You guessed it right money!!!

Whoever says money is not a factor when choosing a career is probably either deluding himself or a monk. How important money is may vary from individual to individual, but important it is and that's without a doubt.

How much money you're going to bring back at the end of every week/month plays a chief role in the whole" finding your dream career" saga.

Show me the monies!

The reason we have established this nice little background is not to start yet another debate on money vs. passion, but to introduce you to this career called medical transcription and help you understand where you stand financially should you choose this profession.

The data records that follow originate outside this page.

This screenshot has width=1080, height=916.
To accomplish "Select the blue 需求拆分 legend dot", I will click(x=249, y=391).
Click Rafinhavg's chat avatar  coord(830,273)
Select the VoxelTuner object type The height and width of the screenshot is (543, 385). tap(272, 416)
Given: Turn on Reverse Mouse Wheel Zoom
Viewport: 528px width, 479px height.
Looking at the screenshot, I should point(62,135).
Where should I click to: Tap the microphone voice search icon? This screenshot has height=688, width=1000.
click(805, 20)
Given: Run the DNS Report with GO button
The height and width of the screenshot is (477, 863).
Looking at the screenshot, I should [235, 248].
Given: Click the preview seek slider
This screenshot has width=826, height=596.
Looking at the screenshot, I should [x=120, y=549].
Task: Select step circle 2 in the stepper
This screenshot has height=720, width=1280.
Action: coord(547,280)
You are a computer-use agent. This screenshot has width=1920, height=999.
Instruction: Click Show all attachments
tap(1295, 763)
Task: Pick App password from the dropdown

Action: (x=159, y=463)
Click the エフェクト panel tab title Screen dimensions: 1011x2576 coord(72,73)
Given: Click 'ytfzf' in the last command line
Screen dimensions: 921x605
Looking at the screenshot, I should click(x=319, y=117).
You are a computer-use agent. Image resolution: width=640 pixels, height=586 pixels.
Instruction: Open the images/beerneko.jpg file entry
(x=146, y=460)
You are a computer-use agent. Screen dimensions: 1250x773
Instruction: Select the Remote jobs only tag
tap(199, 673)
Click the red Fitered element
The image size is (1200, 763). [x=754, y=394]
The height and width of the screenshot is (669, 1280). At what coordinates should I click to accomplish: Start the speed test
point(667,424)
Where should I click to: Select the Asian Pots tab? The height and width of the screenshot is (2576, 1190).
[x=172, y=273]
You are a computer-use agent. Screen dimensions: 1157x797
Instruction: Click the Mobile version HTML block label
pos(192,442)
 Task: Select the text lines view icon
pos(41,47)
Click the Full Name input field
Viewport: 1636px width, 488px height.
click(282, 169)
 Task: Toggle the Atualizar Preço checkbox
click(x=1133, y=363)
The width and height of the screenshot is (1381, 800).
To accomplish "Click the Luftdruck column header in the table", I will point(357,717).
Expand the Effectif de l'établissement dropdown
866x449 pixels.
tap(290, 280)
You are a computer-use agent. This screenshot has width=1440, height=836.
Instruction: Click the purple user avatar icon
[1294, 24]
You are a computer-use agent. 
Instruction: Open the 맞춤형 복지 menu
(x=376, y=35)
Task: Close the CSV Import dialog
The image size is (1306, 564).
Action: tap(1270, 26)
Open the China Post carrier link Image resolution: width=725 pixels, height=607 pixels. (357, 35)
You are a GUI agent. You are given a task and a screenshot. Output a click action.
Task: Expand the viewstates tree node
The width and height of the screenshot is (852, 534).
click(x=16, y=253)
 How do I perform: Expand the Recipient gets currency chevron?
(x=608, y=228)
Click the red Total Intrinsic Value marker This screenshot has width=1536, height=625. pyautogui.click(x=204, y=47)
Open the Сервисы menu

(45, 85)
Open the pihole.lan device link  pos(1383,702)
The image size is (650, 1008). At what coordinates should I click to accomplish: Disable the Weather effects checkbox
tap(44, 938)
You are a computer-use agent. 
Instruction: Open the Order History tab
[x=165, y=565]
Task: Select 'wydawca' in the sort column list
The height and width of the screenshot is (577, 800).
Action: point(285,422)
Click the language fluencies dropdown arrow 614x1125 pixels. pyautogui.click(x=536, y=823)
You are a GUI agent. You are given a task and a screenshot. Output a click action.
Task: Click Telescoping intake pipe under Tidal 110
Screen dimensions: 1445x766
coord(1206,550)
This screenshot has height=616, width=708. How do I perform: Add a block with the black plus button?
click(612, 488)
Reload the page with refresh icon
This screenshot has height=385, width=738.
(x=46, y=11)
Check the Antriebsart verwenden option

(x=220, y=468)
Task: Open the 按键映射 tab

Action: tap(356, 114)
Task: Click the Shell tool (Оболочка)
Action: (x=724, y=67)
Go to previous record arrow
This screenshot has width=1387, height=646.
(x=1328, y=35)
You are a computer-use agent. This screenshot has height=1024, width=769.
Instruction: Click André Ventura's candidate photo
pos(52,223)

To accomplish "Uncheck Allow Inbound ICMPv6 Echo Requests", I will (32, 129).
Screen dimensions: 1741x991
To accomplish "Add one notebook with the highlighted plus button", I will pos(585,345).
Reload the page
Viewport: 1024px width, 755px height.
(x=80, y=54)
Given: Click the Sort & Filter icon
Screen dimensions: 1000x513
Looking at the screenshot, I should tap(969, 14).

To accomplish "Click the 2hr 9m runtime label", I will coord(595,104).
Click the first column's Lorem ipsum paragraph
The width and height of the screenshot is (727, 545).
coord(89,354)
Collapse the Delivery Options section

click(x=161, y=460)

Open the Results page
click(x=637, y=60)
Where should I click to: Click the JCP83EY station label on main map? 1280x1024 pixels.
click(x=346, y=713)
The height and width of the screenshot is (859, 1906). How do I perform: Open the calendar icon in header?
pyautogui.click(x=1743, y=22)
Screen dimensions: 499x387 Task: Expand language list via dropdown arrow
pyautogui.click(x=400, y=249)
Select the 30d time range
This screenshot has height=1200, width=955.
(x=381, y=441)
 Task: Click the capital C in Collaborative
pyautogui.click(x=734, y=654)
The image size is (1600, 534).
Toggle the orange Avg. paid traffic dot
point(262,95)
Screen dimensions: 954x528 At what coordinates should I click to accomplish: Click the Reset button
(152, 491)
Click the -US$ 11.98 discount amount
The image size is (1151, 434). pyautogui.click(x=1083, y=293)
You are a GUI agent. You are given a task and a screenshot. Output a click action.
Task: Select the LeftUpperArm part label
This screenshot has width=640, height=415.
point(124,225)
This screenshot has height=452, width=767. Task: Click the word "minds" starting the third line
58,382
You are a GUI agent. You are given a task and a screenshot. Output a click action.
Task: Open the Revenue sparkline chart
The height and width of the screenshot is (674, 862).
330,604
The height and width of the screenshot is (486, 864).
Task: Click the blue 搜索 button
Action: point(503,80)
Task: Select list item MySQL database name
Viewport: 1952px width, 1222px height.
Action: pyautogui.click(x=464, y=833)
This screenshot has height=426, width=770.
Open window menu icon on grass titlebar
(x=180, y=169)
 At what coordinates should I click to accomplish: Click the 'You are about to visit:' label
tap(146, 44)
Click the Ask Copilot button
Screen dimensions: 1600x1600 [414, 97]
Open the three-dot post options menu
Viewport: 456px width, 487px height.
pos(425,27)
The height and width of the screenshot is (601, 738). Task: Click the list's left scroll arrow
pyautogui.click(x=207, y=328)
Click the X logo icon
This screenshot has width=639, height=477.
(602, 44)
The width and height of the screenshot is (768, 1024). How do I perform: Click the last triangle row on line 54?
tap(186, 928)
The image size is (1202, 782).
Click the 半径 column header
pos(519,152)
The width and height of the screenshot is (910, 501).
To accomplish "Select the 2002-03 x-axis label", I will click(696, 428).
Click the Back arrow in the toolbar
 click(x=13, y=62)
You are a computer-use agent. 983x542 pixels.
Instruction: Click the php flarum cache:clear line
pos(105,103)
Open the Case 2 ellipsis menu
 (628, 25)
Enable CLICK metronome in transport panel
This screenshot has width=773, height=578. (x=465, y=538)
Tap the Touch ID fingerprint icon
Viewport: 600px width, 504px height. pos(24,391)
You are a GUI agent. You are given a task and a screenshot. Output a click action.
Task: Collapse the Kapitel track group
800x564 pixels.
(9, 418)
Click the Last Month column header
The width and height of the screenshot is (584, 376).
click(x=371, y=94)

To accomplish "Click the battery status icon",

But before you choose a profession, you need to know what it entails. So here's a brief about medical transcription career!

The job of a medical transcriptionist involves listening to recorded dictations by doctors and other healthcare practitioners and transcribe them into ready to use text format. The transcribed material could be medical or administrative reports, correspondence, etc.

The need for these professionals arose due to the mess created by abbreviated hand-written notes that were used as patient records in earlier times. In order to bring some order to the chaos, typed patient files started being maintained.

These physical files have now given way to digital records, but at the heart of these reports lays the hard work that medical transcriptionists put into turning illegible pieces of information into logical and readable material.

Medical Transcriptionists' Salary

The salary and wages of a medical transcription vary a great deal depending on a series of factors. Not just that, the payment arrangements may also differ for MTs. Some are paid on hourly basis, while others are compensated for the number of lines they transcribe. Many MTs get an hourly base pay and receive an incentive or bonus for the extra work they produce.

An important factor that influences the paycheck of a medical transcriptionist includes the years of experience he/she has in the profession. Needless to say, the more work you've done as an MT, the more money you can expect to bring back home.

Your location and employer type also impact your paycheck. Medical transcriptionists usually find employment with hospitals, medical and diagnostic labs, offices of physicians, and transcription services. According to the data available with the Department of Labor, MTs employed with medical and diagnostic labs were paid the highest until a few years ago.

Your working arrangement is yet another factor that decides the amount of money you make doing transcription work. It's usually seen that independent contractors make more than employees, but they lose out on things like perks and benefits that salaried staff typically enjoy.

As for the numbers, medical transcriptionists make an average of $9.97 - $19.14 per hour, according to the latest data. If cash earnings in the form of overtime, bonuses, tips, commissions, profit-sharing, etc. are added to these hourly wages, medical transcriptionists can take home an average of $19,599 - $41,902 per annumin total pay. 1

Closing the gap

Clearly, the gap between the highest and lowest earners is pretty wide. But there is a way to fill this gap and make the transition from the lowest percentile to the highest and that's education.

There is reason to believe that employers prefer to hire candidates who have completed some sort of post-secondary medical transcriptionist training. Naturally, qualified people are also compensated accordingly.

In addition to completing a medical transcriptionist training course, you can also increase your earning potential by getting professional certification. The Association for Healthcare Documentation Integrity (AHDI) offers two voluntary certifications Medical Transcriptionist (RMT) and Certified Medical Transcriptionist (CMT) to MTs who fulfill the required criteria.